The fact is, in an urban fantasy world or a fantasy world, heroines can have equal social heft with heroes, and they can look their heroes in the eyes and be taken as dead equals in any circumstance, because the rules of the fantasy world can give them that.
The same cannot be said for the rules of the modern world.
So the answer is not to write strong women? She goes on to assure us all that she’s not a normal woman in a normal relationship.
Now, when my husband made much more money than I did, it made sense for me to [be the primary caregiver for the children]. We both agreed. It only made sense. But now that we’re equal wage earners? He doesn’t let me freak out about the house. He spends as much time caring for the children as I do. Why? Because we both agree that we’re equals– not just as wage earners, but as life-partners. If I ever make enough money for him to quit his job or take fewer hours to take care of the kids, we’re both all over that.
Now imagine if I tried to write that female character into a romance. Or that male character. Selling that partnership to an agent or a publisher would probably get me kicked out of the romance department and right into literary fiction–but that’s not what I want to write!
Ummm…no. And not just no, but hell no. I disagree with this on just about every level. Every long-term relationship requires negotiation. And maybe if you hadn’t read a romance in 20 years, or if you only read a very specific subset of category romances, you might believe that none of that negotiation takes place between the pages of a romance novel. But right off the top of my head I can name half a dozen contemporary authors for whom these issues form some of the major points of their work. (Victoria Dahl, Roxanne St. Claire, Cara McKenna, Lisa Jackson, Molly O’Keefe, Suzanne Brockmann. Oh, right—and me.)
Do all romance writers write about the struggle to negotiate a happy place in a relationship? No. But I’ve said before that I find the ones who pay at least some attention to this more satisfying.
Here’s the thing: all relationships are unequal in one way or another. Even romantic relationships between men. For example, one couple I knew in grad school had incredibly disparate incomes, but J, who made considerably less money was completely out and no one in his chosen career cared. His partner, M, made a lot more money, but didn’t have nearly as much freedom, and referred to J as his “room-mate” when around colleagues from work.
So…were they “equal?” Because that’s the main thrust of why women seem to believe m/m romance is “better” or “more fun” to write. Because the characters are “equal.” (I would imagine that gay men write m/m romance for the same reason I write m/f romance—it’s what they know.)
I hate to break it to those female writers of m/m romance: no two people in this world are equal. Especially in a relationship, there is never true equality. And it has so very, very little to do with money. It often has very little to do with social position. In my own marriage, for example, though I make a good deal more than my husband does, my health is appallingly bad and he is often in the position of literally taking care of me. He is romantic; I am practical. He’s an idealist; I am a cynic. We negotiate every single thing. Home repairs? Negotiation. Vacations? Negotiation. Puppy care? Negotiation.
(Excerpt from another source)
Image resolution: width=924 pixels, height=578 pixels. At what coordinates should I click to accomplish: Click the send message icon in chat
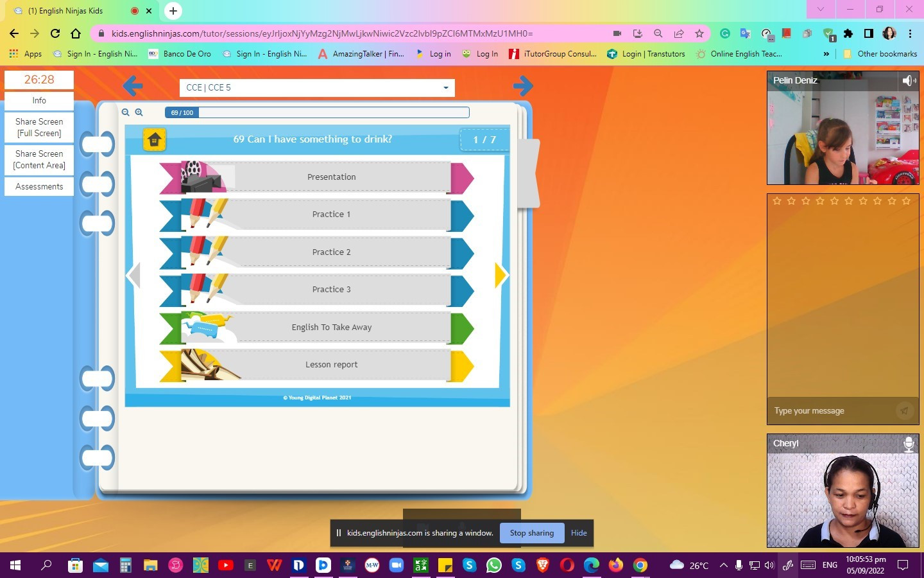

Every relationship is different. Every one. Think about how you relate to your parents versus how each of your siblings does. Or how your siblings relate to each other. Or how your children relate to you. Or to each other. Relationships are complex and constantly changing. The idea that this kind is better, inherently more interesting or more sexy or more honest than that kind is patronizing and flat out wrong.
So, what do you think? Are there internal differences in homosexual versus heterosexual relationships? Can you think of books that show them well?